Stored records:

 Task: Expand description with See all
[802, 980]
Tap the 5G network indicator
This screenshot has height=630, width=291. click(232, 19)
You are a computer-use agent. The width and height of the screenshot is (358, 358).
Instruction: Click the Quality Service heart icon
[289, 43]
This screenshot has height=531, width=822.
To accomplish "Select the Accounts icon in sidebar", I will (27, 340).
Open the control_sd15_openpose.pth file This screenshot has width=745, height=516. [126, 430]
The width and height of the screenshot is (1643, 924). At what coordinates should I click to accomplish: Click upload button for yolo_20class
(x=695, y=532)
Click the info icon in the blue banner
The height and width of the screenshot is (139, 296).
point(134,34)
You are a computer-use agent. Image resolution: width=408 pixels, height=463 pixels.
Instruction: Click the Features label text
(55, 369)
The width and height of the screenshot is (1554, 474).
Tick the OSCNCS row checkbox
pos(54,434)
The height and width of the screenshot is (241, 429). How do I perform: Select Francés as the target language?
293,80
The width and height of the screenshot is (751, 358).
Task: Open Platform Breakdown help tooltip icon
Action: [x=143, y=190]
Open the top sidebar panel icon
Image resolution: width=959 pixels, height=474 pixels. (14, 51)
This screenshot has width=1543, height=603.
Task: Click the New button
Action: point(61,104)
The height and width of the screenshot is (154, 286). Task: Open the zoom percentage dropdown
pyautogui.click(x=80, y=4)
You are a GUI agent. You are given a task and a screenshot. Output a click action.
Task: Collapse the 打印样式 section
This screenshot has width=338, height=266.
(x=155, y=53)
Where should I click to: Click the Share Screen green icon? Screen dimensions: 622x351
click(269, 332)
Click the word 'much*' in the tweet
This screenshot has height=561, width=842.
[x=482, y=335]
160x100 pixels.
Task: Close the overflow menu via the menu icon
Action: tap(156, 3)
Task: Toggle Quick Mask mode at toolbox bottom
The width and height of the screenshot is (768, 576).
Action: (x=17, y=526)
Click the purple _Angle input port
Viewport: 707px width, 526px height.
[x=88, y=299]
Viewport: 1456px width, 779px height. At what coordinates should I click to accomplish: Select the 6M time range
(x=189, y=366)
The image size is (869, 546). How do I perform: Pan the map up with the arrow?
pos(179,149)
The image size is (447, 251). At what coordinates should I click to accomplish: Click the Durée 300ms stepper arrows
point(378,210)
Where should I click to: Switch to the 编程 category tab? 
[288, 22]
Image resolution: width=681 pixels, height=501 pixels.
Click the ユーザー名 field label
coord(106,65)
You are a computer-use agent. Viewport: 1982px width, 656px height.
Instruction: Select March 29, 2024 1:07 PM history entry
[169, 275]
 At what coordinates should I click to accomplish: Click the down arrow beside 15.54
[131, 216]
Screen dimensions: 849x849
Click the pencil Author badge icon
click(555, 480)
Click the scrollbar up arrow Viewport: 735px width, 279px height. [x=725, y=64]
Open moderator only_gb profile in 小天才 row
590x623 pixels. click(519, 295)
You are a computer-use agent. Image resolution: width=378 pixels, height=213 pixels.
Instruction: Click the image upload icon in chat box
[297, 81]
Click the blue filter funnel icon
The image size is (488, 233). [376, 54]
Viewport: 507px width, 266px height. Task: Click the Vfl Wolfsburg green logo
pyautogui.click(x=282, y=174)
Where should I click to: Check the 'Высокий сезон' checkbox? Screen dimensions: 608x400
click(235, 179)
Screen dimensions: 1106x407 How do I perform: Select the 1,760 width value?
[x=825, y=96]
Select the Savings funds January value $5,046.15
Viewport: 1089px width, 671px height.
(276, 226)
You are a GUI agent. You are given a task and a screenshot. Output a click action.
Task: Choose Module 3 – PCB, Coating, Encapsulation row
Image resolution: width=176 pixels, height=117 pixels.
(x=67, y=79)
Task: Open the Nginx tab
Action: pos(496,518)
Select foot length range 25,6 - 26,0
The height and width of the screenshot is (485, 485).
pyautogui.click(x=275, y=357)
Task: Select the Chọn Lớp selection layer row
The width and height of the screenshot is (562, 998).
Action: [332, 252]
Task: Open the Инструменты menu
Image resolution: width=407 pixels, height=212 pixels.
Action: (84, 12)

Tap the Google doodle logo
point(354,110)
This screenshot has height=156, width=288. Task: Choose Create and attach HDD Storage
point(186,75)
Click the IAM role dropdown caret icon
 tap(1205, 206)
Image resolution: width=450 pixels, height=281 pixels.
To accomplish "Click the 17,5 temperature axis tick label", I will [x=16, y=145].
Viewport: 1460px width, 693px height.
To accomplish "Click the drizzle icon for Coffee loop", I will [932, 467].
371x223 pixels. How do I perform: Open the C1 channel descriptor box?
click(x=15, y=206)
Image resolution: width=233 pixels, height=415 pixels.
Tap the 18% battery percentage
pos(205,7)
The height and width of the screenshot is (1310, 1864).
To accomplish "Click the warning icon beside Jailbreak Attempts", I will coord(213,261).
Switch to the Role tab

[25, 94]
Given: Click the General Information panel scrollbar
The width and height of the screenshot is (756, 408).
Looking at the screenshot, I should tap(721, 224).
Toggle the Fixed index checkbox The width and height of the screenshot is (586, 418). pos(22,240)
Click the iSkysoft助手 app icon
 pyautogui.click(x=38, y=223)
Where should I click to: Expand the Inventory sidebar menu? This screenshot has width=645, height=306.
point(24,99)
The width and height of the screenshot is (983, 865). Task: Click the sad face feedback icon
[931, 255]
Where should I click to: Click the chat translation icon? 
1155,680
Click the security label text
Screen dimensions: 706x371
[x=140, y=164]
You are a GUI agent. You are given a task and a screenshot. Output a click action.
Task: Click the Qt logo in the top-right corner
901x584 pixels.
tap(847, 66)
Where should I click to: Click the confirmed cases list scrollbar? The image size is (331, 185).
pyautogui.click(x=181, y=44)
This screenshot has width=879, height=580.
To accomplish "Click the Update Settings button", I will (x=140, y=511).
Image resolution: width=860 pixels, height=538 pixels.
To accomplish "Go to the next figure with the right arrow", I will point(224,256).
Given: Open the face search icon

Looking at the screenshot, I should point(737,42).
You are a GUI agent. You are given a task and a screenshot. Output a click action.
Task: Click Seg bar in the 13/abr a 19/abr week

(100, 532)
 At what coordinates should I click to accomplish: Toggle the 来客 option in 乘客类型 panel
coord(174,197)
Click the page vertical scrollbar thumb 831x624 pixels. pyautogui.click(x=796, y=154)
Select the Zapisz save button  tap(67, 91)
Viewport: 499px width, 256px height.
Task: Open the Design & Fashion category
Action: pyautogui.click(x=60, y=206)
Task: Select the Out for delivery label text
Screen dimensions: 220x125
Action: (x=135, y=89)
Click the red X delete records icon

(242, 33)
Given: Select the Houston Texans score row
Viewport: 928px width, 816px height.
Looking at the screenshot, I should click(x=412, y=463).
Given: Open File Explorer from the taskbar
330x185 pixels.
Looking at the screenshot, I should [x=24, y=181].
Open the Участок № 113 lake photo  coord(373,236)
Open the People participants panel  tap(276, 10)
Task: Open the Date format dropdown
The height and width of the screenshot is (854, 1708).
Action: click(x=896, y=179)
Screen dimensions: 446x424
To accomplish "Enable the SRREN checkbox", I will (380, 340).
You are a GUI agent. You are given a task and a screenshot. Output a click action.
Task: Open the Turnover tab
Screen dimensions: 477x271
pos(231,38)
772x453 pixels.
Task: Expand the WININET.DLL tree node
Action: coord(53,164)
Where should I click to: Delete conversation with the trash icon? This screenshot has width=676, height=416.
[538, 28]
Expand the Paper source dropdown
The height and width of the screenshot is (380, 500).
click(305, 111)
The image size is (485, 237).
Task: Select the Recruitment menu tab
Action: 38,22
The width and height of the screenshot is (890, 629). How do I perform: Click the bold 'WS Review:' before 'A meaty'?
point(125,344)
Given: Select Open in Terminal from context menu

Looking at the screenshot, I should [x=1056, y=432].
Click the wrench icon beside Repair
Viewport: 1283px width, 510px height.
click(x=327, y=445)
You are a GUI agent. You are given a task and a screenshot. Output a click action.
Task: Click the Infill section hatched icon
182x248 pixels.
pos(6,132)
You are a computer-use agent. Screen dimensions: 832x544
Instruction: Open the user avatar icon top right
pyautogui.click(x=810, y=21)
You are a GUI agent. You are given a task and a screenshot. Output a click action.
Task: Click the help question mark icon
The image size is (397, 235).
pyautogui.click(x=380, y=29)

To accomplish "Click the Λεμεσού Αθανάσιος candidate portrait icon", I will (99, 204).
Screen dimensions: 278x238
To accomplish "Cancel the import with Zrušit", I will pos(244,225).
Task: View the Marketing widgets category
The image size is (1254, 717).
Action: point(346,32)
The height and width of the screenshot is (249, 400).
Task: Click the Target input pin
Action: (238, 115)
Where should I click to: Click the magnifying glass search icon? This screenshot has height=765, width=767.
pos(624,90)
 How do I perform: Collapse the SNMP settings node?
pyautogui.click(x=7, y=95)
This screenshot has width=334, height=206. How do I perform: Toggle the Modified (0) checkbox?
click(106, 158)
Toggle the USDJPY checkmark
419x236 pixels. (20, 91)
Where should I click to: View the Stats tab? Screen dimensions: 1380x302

TASK ITEM: Reprint exactly the lines above that start at the one with "Tap the 5G network indicator" and end at the one with "Open the control_sd15_openpose.pth", keeping both and adding none.

RESPONSE AREA:
Tap the 5G network indicator
This screenshot has height=630, width=291. click(232, 19)
You are a computer-use agent. The width and height of the screenshot is (358, 358).
Instruction: Click the Quality Service heart icon
[289, 43]
This screenshot has height=531, width=822.
To accomplish "Select the Accounts icon in sidebar", I will (27, 340).
Open the control_sd15_openpose.pth file This screenshot has width=745, height=516. [126, 430]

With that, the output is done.